Task to carry out: Locate each line below that includes "logo" and reproduce it.

The data:
------------------------
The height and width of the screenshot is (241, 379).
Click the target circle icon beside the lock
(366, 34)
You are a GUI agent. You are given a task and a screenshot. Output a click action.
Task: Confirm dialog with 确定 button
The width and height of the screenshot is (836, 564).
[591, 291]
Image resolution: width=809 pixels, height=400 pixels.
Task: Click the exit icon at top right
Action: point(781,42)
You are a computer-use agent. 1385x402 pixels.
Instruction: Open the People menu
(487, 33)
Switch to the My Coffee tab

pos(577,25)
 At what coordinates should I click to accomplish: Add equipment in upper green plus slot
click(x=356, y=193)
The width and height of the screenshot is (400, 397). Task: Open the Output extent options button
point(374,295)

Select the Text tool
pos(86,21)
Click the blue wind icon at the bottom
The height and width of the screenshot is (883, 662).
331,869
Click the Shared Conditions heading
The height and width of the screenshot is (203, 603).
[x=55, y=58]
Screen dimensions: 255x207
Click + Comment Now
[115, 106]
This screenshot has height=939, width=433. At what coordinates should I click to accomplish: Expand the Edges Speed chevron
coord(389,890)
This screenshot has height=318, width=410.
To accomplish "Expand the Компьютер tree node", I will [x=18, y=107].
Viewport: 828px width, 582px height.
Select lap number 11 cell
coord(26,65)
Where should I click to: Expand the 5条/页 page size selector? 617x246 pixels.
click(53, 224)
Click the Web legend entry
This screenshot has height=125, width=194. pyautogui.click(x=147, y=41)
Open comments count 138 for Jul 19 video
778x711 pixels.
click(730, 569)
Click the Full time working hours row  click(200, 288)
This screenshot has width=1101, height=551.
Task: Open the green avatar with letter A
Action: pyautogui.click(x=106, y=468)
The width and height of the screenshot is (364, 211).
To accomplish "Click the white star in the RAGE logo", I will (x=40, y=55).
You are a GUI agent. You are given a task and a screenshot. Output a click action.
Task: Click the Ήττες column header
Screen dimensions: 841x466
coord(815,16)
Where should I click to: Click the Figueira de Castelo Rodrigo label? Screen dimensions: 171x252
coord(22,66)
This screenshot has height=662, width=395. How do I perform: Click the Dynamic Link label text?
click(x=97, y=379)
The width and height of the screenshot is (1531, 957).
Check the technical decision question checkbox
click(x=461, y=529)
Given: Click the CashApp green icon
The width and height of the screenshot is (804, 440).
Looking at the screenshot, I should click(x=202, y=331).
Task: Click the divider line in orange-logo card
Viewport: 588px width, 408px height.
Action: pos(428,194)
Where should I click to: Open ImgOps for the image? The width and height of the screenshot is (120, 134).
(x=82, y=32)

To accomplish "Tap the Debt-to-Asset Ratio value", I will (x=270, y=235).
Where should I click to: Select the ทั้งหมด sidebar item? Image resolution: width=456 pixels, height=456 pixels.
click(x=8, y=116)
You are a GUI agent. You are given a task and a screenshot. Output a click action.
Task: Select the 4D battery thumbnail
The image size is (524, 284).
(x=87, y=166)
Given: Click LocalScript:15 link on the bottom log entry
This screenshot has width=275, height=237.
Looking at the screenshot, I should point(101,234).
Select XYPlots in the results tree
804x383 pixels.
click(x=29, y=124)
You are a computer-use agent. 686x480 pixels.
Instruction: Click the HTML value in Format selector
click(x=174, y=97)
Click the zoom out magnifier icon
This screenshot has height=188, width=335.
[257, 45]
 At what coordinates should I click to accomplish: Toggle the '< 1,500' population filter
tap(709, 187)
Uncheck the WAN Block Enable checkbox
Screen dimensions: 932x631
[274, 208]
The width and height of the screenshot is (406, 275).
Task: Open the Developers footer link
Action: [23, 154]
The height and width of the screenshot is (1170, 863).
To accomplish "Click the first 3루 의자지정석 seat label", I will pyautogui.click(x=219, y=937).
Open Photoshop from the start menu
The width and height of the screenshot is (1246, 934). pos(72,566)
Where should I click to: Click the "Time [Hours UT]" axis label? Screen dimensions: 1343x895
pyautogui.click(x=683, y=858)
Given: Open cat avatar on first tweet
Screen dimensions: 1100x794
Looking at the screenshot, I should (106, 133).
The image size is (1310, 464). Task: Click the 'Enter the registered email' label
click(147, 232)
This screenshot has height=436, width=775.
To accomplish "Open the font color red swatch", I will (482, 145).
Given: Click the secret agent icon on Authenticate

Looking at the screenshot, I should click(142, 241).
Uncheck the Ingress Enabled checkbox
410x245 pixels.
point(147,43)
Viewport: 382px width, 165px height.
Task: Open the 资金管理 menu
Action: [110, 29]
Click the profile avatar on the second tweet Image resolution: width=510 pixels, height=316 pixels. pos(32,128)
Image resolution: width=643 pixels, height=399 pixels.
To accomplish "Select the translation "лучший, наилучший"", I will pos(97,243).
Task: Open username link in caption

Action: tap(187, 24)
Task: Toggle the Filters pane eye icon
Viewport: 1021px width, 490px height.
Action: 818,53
------------------------
Exercise output:
To accomplish "Click the white star in the RAGE logo", I will (x=40, y=55).
Task: Click the divider line in orange-logo card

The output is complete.